Decoding the Nuclear Pore Complex of the Cell

Whatever you're doing, whether driving a car, going for a jog, or even sitting on the sofa munching chips and watching TV, a full suite of molecular machinery is hard at work within each of your cells. That machinery, which is far too tiny to be seen with the naked eye or with many microscopes, generates energy for the cell, builds proteins, copies DNA, and does a lot more.

The nuclear pore complex is one of those pieces of equipment, and it's one of the most complicated (NPC). The NPC is a highly discriminating gatekeeper for the cell's nucleus, which is a membrane-bound area inside a cell that houses the cell's genetic material. It is made up of over 1,000 unique proteins. On its route in or out of the nucleus, everything must pass via the NPC.

The NPC's position as a nucleus gatekeeper makes it crucial to the cell's operations. DNA, the cell's permanent genetic information, is transcribed into RNA within the nucleus. The RNA is subsequently taken out of the nucleus to be employed in the production of the proteins that the cell requires. The NPC ensures that the nucleus has the ingredients it requires to synthesize RNA, as well as shielding the DNA from the harsh environment outside the nucleus and allowing the RNA to escape the nucleus after it has been produced.
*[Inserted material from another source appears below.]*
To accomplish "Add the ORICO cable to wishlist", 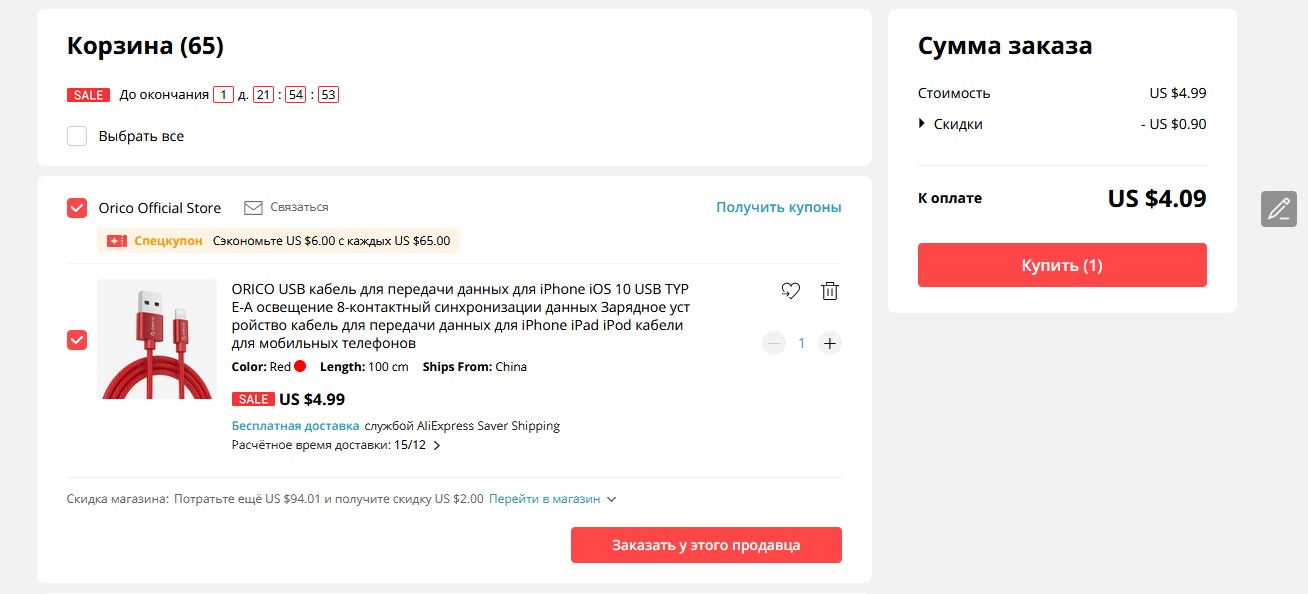I will tap(790, 291).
“It’s a little like an airplane hangar where you can repair 747s, and the door opens to let the 747 come in, but there’s a person standing there who can keep a single marble from getting out while the doors are open,” says AndrĂ© Hoelz, a Caltech professor of chemistry and biochemistry and a Howard Hughes Medical Institute Faculty Scholar. Hoelz has been investigating and interpreting the structure of the NPC in connection to its function for more than two decades. He has methodically chipped away at its secrets over the years, piece by piece, piece by piece, revealing them.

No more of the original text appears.